Пышные, развернувшие свои лепестки, легкие: такими иногда бывают облака (а облако не что иное, как нераспакованный дождь, тючок, который еще несут в руке). Облака, застрявшие в листве, но не растрепавшиеся, сохранившие свой нарядный вид.
Нет, все-таки эти пионы похожи не столько на облака, сколько на расправленные женские платья, и они прячутся, скрываются от нас — в ином мире, едва ли имеющем отношение к нашему.

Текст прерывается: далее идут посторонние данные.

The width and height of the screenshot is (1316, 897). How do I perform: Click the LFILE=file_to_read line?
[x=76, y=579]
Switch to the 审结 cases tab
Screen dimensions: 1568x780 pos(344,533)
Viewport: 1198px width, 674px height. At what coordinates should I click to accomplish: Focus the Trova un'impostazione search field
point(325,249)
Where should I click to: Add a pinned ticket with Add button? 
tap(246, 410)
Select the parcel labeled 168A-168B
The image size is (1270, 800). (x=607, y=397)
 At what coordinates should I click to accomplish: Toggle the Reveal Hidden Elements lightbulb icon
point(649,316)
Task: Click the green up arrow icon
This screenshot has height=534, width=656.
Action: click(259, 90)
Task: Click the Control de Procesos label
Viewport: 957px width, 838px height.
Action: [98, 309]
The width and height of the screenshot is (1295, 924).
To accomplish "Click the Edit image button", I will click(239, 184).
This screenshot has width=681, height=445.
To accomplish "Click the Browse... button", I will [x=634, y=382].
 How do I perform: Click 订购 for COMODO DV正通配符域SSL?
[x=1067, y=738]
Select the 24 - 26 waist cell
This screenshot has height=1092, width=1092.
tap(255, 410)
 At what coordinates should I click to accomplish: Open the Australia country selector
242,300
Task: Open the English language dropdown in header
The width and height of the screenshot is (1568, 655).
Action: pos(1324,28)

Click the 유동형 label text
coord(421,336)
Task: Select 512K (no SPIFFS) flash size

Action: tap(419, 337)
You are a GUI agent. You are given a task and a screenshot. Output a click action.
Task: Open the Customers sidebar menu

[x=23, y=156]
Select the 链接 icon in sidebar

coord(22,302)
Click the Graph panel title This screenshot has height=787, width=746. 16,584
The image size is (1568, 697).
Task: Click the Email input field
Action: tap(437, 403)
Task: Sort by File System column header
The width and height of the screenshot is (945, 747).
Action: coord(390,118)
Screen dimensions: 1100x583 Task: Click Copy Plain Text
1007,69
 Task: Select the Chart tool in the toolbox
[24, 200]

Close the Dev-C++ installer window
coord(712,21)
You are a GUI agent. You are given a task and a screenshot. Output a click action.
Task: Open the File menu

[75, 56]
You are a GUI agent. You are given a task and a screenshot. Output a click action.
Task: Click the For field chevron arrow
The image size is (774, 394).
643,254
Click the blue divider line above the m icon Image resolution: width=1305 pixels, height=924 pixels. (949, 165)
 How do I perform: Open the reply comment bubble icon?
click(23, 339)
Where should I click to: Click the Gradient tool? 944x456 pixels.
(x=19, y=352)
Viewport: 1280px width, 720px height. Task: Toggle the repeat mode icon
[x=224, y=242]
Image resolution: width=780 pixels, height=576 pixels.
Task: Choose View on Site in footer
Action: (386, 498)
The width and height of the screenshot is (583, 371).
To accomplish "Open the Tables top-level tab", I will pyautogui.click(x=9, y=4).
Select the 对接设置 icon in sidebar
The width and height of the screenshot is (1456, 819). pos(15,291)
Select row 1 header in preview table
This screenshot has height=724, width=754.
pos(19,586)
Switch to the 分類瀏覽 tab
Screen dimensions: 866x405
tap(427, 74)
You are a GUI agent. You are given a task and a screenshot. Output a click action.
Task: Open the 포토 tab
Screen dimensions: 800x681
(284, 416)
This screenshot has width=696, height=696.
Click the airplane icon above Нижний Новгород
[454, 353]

Это первый цветок, который я помню. В саду, обнесенном высокими стенами, возле которых росли подстриженные кусты самшита, — еще смутно мною различаемом в этой немыслимой дали — тяжелый, мокрый, он прикоснулся к моему детскому колену, словно чья-то щека.
Эти наряды быстро сминаются, быстро желтеют, лиловеют — как старые любовные письма из романа в духе «Вертера».
Какая-то безнадежная страсть, слабое рдение, просвечивающее сквозь тростниковую занавеску — из тех, что обычно вешают в начале лета, при появлении первых мух.
(Как принято говорить, «все это, конечно, мило и прекрасно, но что с того?».)
Они недолго будут украшать этот уголок сада.
Зачем вообще существуют цветы?
Они раскрываются, разворачиваются — то, чего мы ждем от времени, от своих мыслей, от своей жизни.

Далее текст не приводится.